Do women need to take special precautions to prevent a stroke?


Yes, they do — and a new set of guidelines published earlier this year helps us to understand what those steps should be. The guidelines discuss stroke risk factors that women should consider from adolescence to old age.

The first thing that may be surprising about the guidelines is that they include stroke prevention advice for young women. Most strokes occur in older people (women and men). They are unusual in middle-aged and young adults, and even more unusual in childhood. But they do occur, and some young adults are at increased risk for a stroke.

Take, for example, young women who are thinking about going on the birth control pill. Oral contraceptives boost the risk of stroke, even in younger women. The risk is greater in oral contraceptives with higher doses of estrogen, but these are prescribed less frequently today than in the past.

The risk of oral contraceptives causing a stroke starts to increase when women reach age 35. How big is the risk? In women with no other factors that also increase the risk of having a stroke (such as high blood pressure or smoking), taking a low-dose estrogen contraceptive about doubles the risk.

However, the risk is still small: about 1 out of 10,000 women on oral contraceptives will have a stroke caused by the pills each year.

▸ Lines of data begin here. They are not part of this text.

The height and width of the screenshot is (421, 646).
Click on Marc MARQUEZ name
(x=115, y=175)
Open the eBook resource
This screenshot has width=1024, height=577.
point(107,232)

In women over age 35 who also smoke, the risk of stroke increases considerably. I advise such women to avoid using estrogen-containing pills, patches or devices. I urge that more strongly when the woman has other risk factors for stroke. Indeed, the new guidelines recommend that women have their blood pressure checked before taking oral contraceptives. And they suggest that women reduce other risk factors while taking oral contraceptives.

The guidelines note that about one in 12 women develop pre-eclampsia or other blood pressure problems during pregnancy. Untreated pre-eclampsia can lead to strokes. The guidelines recommend that women who have had pre-eclampsia, or are at risk for developing it, take low-dose aspirin until delivery.

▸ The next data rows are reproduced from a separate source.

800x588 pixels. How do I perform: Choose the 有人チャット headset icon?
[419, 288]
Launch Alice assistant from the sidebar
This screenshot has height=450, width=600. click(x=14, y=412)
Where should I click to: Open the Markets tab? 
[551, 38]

Pre-eclampsia disappears after delivery. But women who develop it are more likely to develop high blood pressure later in life, which then puts them at risk for stroke if not properly diagnosed and treated.

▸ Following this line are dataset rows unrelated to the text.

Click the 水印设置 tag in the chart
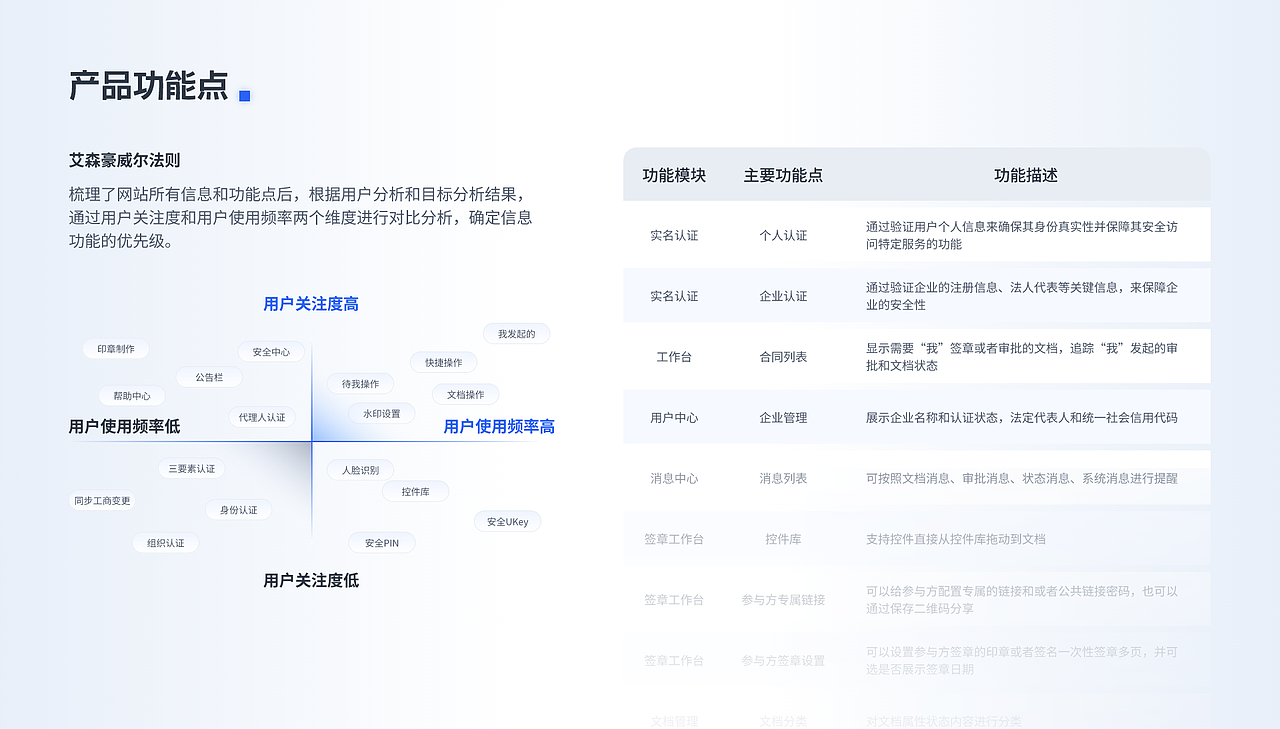This screenshot has height=729, width=1280. [x=381, y=413]
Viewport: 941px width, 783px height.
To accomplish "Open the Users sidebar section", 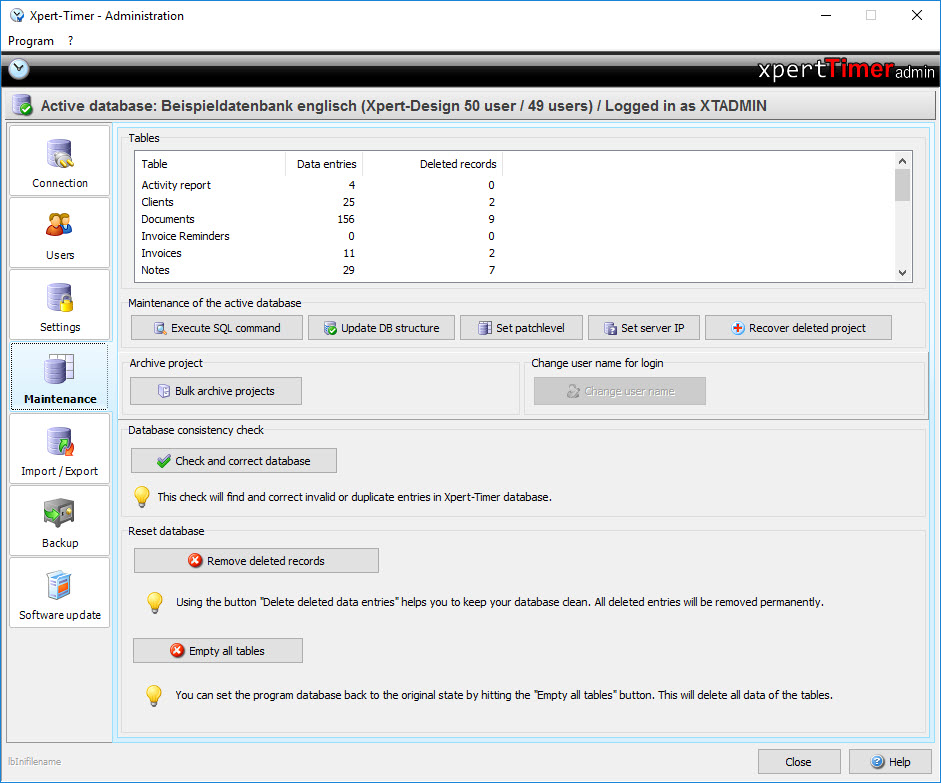I will tap(60, 232).
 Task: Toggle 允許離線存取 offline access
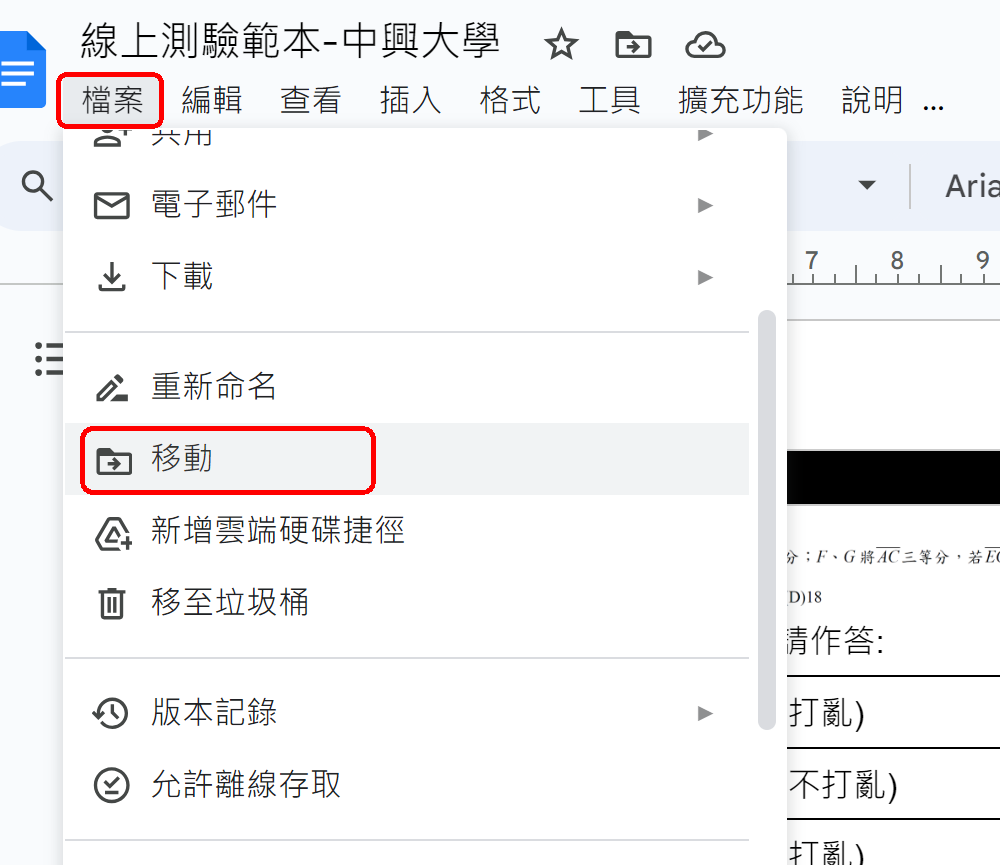click(407, 785)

The guidelines also state that women who have migraines with aura have an increased risk of stroke. Women with this condition should stop smoking and consider taking medications to prevent migraines.

Atrial fibrillation is a fast and irregular heartbeat. It is also a leading cause of stroke, more so in women than in men. Women with this condition should take a blood-thinning drug to help prevent stroke.

The guidelines also recommend that women aged 65 to 79 talk with their doctor about taking a daily baby aspirin (81 milligrams) to reduce the risk of stroke.

So even though strokes can occur in women of all ages, we now know how to reduce the risks considerably.